<<<<
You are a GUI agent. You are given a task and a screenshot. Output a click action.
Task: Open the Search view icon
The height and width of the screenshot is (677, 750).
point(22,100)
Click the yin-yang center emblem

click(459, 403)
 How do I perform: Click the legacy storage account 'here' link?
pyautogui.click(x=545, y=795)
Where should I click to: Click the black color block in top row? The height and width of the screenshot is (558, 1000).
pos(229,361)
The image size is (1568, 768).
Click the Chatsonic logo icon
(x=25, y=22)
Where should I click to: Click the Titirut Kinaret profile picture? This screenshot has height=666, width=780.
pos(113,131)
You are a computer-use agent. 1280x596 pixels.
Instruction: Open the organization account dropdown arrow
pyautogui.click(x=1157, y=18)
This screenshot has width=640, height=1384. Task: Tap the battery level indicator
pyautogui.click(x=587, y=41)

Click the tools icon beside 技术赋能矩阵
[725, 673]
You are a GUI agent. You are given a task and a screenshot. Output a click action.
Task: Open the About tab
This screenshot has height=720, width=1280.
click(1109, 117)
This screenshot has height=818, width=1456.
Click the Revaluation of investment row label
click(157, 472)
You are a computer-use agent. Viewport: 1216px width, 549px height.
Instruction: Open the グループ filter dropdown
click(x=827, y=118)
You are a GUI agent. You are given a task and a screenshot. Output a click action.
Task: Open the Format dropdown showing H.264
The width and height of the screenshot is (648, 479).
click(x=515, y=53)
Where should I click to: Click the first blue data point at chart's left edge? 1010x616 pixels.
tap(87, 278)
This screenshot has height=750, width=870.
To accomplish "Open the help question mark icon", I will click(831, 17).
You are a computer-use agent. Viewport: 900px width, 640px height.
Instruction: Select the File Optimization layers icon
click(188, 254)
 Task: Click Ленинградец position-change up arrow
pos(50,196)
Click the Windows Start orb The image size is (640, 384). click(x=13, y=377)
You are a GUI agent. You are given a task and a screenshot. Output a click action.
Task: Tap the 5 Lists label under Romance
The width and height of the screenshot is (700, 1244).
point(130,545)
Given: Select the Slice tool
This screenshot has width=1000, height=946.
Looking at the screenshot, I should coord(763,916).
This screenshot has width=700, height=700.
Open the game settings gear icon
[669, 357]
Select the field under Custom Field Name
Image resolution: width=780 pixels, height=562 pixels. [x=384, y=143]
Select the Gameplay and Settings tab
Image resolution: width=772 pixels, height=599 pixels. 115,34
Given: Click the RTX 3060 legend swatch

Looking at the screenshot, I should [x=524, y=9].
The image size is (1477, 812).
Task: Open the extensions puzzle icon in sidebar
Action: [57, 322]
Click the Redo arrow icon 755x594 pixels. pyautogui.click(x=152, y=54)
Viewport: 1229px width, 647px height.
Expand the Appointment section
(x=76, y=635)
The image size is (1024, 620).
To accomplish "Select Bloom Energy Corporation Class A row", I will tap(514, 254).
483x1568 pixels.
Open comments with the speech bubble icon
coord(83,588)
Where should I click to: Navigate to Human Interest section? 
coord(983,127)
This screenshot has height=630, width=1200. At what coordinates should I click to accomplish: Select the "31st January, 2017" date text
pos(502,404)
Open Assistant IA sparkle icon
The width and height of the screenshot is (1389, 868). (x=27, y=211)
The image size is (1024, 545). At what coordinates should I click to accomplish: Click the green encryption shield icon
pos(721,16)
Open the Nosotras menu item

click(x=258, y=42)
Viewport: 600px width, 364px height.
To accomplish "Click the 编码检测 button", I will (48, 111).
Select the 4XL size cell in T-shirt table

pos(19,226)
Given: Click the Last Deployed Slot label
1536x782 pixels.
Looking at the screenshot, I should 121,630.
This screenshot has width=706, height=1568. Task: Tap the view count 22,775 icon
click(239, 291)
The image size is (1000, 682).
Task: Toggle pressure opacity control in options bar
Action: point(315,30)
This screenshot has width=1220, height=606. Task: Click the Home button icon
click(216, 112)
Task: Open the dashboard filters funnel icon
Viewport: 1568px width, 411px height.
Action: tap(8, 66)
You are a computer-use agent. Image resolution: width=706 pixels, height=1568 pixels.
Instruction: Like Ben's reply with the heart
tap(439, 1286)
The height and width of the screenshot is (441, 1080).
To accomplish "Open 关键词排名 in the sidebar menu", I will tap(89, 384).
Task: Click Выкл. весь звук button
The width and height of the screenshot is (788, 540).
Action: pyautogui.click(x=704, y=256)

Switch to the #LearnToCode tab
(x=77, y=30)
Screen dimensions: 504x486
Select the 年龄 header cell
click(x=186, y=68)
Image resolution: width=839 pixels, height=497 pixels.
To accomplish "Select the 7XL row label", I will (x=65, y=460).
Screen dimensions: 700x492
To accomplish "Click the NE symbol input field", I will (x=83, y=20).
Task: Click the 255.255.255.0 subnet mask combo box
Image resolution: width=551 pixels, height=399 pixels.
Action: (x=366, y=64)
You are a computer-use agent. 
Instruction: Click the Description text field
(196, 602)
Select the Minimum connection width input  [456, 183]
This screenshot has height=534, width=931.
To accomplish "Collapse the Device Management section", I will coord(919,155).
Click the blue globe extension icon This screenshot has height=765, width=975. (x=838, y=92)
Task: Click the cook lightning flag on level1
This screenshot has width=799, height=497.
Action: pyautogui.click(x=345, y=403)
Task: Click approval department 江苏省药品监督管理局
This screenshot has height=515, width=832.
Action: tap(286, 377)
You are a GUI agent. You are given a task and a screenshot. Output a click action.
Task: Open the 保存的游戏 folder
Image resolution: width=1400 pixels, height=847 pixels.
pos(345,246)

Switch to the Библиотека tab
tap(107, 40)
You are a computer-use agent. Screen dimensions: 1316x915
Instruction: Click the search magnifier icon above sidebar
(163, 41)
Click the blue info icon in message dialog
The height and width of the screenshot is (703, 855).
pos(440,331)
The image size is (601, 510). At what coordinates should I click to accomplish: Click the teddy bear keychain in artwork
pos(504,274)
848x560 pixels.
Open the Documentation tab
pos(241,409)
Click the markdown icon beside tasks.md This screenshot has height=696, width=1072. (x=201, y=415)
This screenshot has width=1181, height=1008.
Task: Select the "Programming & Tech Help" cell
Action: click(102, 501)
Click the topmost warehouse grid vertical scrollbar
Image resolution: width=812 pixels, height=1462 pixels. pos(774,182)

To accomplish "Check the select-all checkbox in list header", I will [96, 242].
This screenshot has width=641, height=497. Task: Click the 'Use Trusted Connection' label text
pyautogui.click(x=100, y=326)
>>>>
Prompt: Hand back the listing exactly. Include every line.

Answer box:
You are a GUI agent. You are given a task and a screenshot. Output a click action.
Task: Open the Search view icon
The height and width of the screenshot is (677, 750).
point(22,100)
Click the yin-yang center emblem

click(459, 403)
 How do I perform: Click the legacy storage account 'here' link?
pyautogui.click(x=545, y=795)
Where should I click to: Click the black color block in top row? The height and width of the screenshot is (558, 1000).
pos(229,361)
The image size is (1568, 768).
Click the Chatsonic logo icon
(x=25, y=22)
Where should I click to: Click the Titirut Kinaret profile picture? This screenshot has height=666, width=780.
pos(113,131)
You are a computer-use agent. 1280x596 pixels.
Instruction: Open the organization account dropdown arrow
pyautogui.click(x=1157, y=18)
This screenshot has width=640, height=1384. Task: Tap the battery level indicator
pyautogui.click(x=587, y=41)

Click the tools icon beside 技术赋能矩阵
[725, 673]
You are a GUI agent. You are given a task and a screenshot. Output a click action.
Task: Open the About tab
This screenshot has height=720, width=1280.
click(1109, 117)
This screenshot has height=818, width=1456.
Click the Revaluation of investment row label
click(157, 472)
You are a computer-use agent. Viewport: 1216px width, 549px height.
Instruction: Open the グループ filter dropdown
click(x=827, y=118)
You are a GUI agent. You are given a task and a screenshot. Output a click action.
Task: Open the Format dropdown showing H.264
The width and height of the screenshot is (648, 479).
click(x=515, y=53)
Where should I click to: Click the first blue data point at chart's left edge? 1010x616 pixels.
tap(87, 278)
This screenshot has height=750, width=870.
To accomplish "Open the help question mark icon", I will click(831, 17).
You are a computer-use agent. Viewport: 900px width, 640px height.
Instruction: Select the File Optimization layers icon
click(188, 254)
 Task: Click Ленинградец position-change up arrow
pos(50,196)
Click the Windows Start orb The image size is (640, 384). click(x=13, y=377)
You are a GUI agent. You are given a task and a screenshot. Output a click action.
Task: Tap the 5 Lists label under Romance
The width and height of the screenshot is (700, 1244).
point(130,545)
Given: Select the Slice tool
This screenshot has width=1000, height=946.
Looking at the screenshot, I should coord(763,916).
This screenshot has width=700, height=700.
Open the game settings gear icon
[669, 357]
Select the field under Custom Field Name
Image resolution: width=780 pixels, height=562 pixels. [x=384, y=143]
Select the Gameplay and Settings tab
Image resolution: width=772 pixels, height=599 pixels. 115,34
Given: Click the RTX 3060 legend swatch

Looking at the screenshot, I should [x=524, y=9].
The image size is (1477, 812).
Task: Open the extensions puzzle icon in sidebar
Action: [57, 322]
Click the Redo arrow icon 755x594 pixels. pyautogui.click(x=152, y=54)
Viewport: 1229px width, 647px height.
Expand the Appointment section
(x=76, y=635)
The image size is (1024, 620).
To accomplish "Select Bloom Energy Corporation Class A row", I will tap(514, 254).
483x1568 pixels.
Open comments with the speech bubble icon
coord(83,588)
Where should I click to: Navigate to Human Interest section? 
coord(983,127)
This screenshot has height=630, width=1200. At what coordinates should I click to accomplish: Select the "31st January, 2017" date text
pos(502,404)
Open Assistant IA sparkle icon
The width and height of the screenshot is (1389, 868). (x=27, y=211)
The image size is (1024, 545). At what coordinates should I click to accomplish: Click the green encryption shield icon
pos(721,16)
Open the Nosotras menu item

click(x=258, y=42)
Viewport: 600px width, 364px height.
To accomplish "Click the 编码检测 button", I will (48, 111).
Select the 4XL size cell in T-shirt table

pos(19,226)
Given: Click the Last Deployed Slot label
1536x782 pixels.
Looking at the screenshot, I should 121,630.
This screenshot has width=706, height=1568. Task: Tap the view count 22,775 icon
click(239, 291)
The image size is (1000, 682).
Task: Toggle pressure opacity control in options bar
Action: point(315,30)
This screenshot has width=1220, height=606. Task: Click the Home button icon
click(216, 112)
Task: Open the dashboard filters funnel icon
Viewport: 1568px width, 411px height.
Action: tap(8, 66)
You are a computer-use agent. Image resolution: width=706 pixels, height=1568 pixels.
Instruction: Like Ben's reply with the heart
tap(439, 1286)
The height and width of the screenshot is (441, 1080).
To accomplish "Open 关键词排名 in the sidebar menu", I will tap(89, 384).
Task: Click Выкл. весь звук button
The width and height of the screenshot is (788, 540).
Action: pyautogui.click(x=704, y=256)

Switch to the #LearnToCode tab
(x=77, y=30)
Screen dimensions: 504x486
Select the 年龄 header cell
click(x=186, y=68)
Image resolution: width=839 pixels, height=497 pixels.
To accomplish "Select the 7XL row label", I will (x=65, y=460).
Screen dimensions: 700x492
To accomplish "Click the NE symbol input field", I will (x=83, y=20).
Task: Click the 255.255.255.0 subnet mask combo box
Image resolution: width=551 pixels, height=399 pixels.
Action: (x=366, y=64)
You are a computer-use agent. 
Instruction: Click the Description text field
(196, 602)
Select the Minimum connection width input  [456, 183]
This screenshot has height=534, width=931.
To accomplish "Collapse the Device Management section", I will coord(919,155).
Click the blue globe extension icon This screenshot has height=765, width=975. (x=838, y=92)
Task: Click the cook lightning flag on level1
This screenshot has width=799, height=497.
Action: pyautogui.click(x=345, y=403)
Task: Click approval department 江苏省药品监督管理局
This screenshot has height=515, width=832.
Action: tap(286, 377)
You are a GUI agent. You are given a task and a screenshot. Output a click action.
Task: Open the 保存的游戏 folder
Image resolution: width=1400 pixels, height=847 pixels.
pos(345,246)

Switch to the Библиотека tab
tap(107, 40)
You are a computer-use agent. Screen dimensions: 1316x915
Instruction: Click the search magnifier icon above sidebar
(163, 41)
Click the blue info icon in message dialog
The height and width of the screenshot is (703, 855).
pos(440,331)
The image size is (601, 510). At what coordinates should I click to accomplish: Click the teddy bear keychain in artwork
pos(504,274)
848x560 pixels.
Open the Documentation tab
pos(241,409)
Click the markdown icon beside tasks.md This screenshot has height=696, width=1072. (x=201, y=415)
This screenshot has width=1181, height=1008.
Task: Select the "Programming & Tech Help" cell
Action: click(102, 501)
Click the topmost warehouse grid vertical scrollbar
Image resolution: width=812 pixels, height=1462 pixels. pos(774,182)

To accomplish "Check the select-all checkbox in list header", I will [96, 242].
This screenshot has width=641, height=497. Task: Click the 'Use Trusted Connection' label text
pyautogui.click(x=100, y=326)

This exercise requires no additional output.